The court heard arguments in a challenge to the program from a white Texas high school student who contends she was discriminated against when the university did not offer her a spot in 2008.
The court’s conservatives cast doubt on the program that uses race as one among many factors in admitting about a quarter of the university’s incoming freshmen. The liberal justices appeared more supportive of the effort.
Justice Anthony M. Kennedy, whose vote could be decisive, looked skeptically on Texas’ defense of the program.
“What you’re saying is what counts is race above all,” Justice Kennedy said. He has never voted in favor of an affirmative-action program but has voiced support for diversity in education.
Abigail Fisher, 22, the rejected student who sued, was among the hundreds of spectators at the arguments. Also in attendance was retired Justice Sandra Day O’Connor, who wrote the majority opinion in a 2003 case that upheld the use of race in college admissions.
Changes in the court’s makeup since then, especially Justice O’Connor’s departure, could affect the outcome of the Texas case. Justice Samuel Anthony Alito Jr., her successor, has voted consistently against racial preferences since he joined the court in 2006 and appears likely to side with Ms. Fisher.
Among the liberal justices who looked more favorably on the Texas admissions system was Justice Sonia Sotomayor. She told Bert Rein, Ms. Fisher’s Washington-based attorney, that he was looking to “gut” the court’s decision handed down just nine years ago.
Justice Ruth Bader Ginsburg, who joined with Justice O’Connor in the 2003 decision — known as Grutter v. Bollinger — said, “It seems to me that this program is certainly no more aggressive than the one in Grutter. It’s more, in fact, more modest.”
The university says the program is necessary to provide the kind of diverse educational experience the high court previously has endorsed. Along with race, the university considers community service, work experience, extracurricular activities, awards and other factors as it seeks to fill out its incoming classes.
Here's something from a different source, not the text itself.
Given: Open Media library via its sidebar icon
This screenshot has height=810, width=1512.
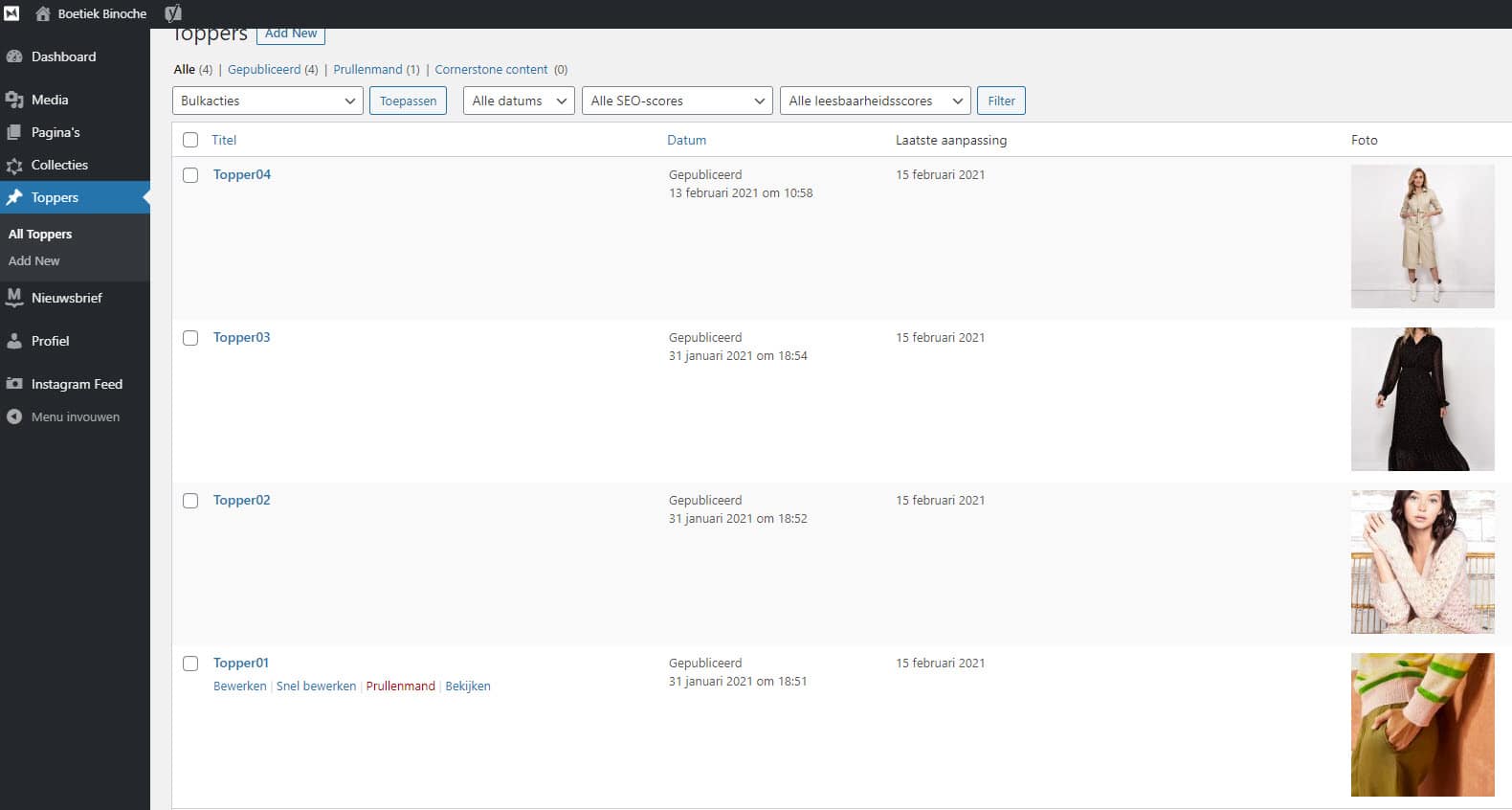Looking at the screenshot, I should tap(14, 100).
The bulk of its slots go to students who are admitted based on their high school class rank, without regard to race.
In 2008, the freshman class of more than 6,600 included 1,713 black and Hispanic students. Of those, 216 were admitted under the program that is being challenged.
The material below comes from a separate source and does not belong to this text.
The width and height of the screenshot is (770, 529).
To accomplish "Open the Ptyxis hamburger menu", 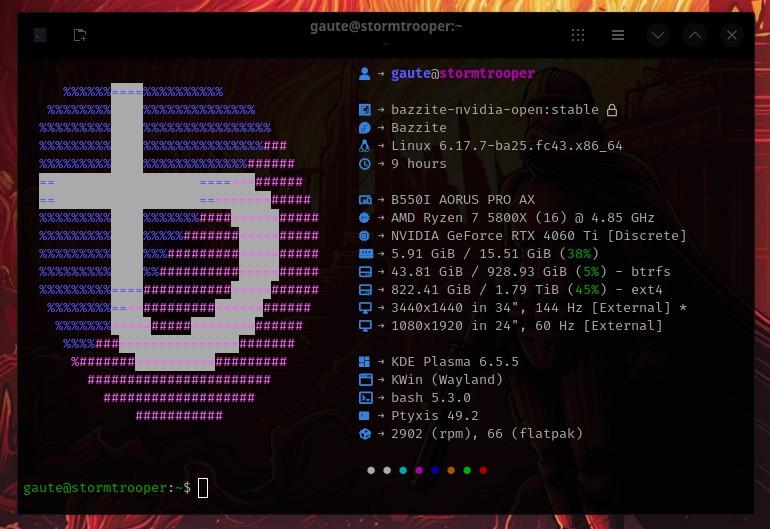I will (x=618, y=35).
Opponents of the program say the university is practicing illegal discrimination by considering race at all, especially since the school achieves significant diversity through its race-blind admissions.
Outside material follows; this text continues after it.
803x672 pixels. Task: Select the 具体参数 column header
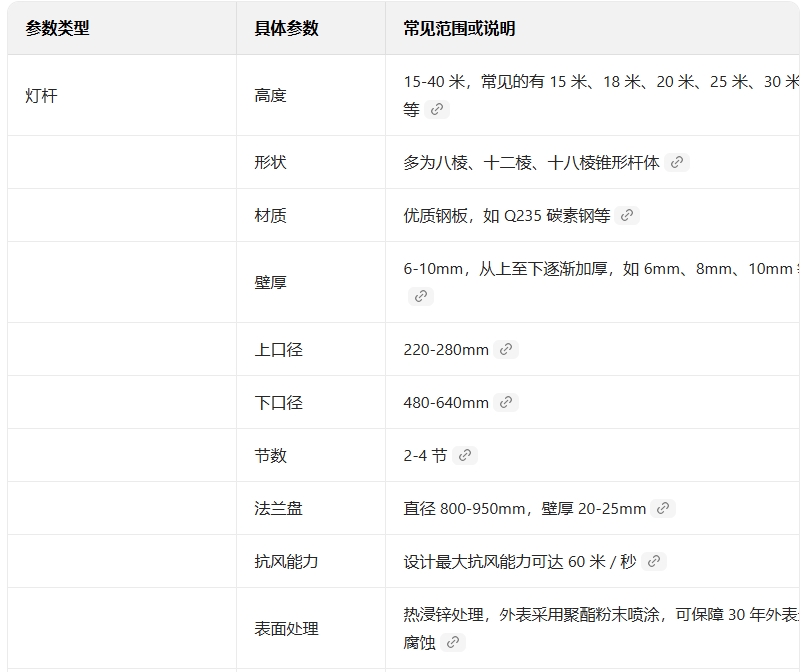[286, 29]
No one on the court Wednesday expressed opposition to diversity in education. But Chief Justice John G. Roberts Jr., Justice Antonin Scalia and Justice Alito raised repeated objections to the affirmative-action plan.
The chief justice wanted to know how the university would determine when it had a “critical mass” of diversity on campus that would allow it to end the program.
Near the end of the session, he complained, “I’m hearing a lot about what it’s not. I would like to know what it is.”
Justice Elena Kagan, who worked on the case at the Obama administration Justice Department before joining the court, is not taking part in the deliberations. A decision should come by late June.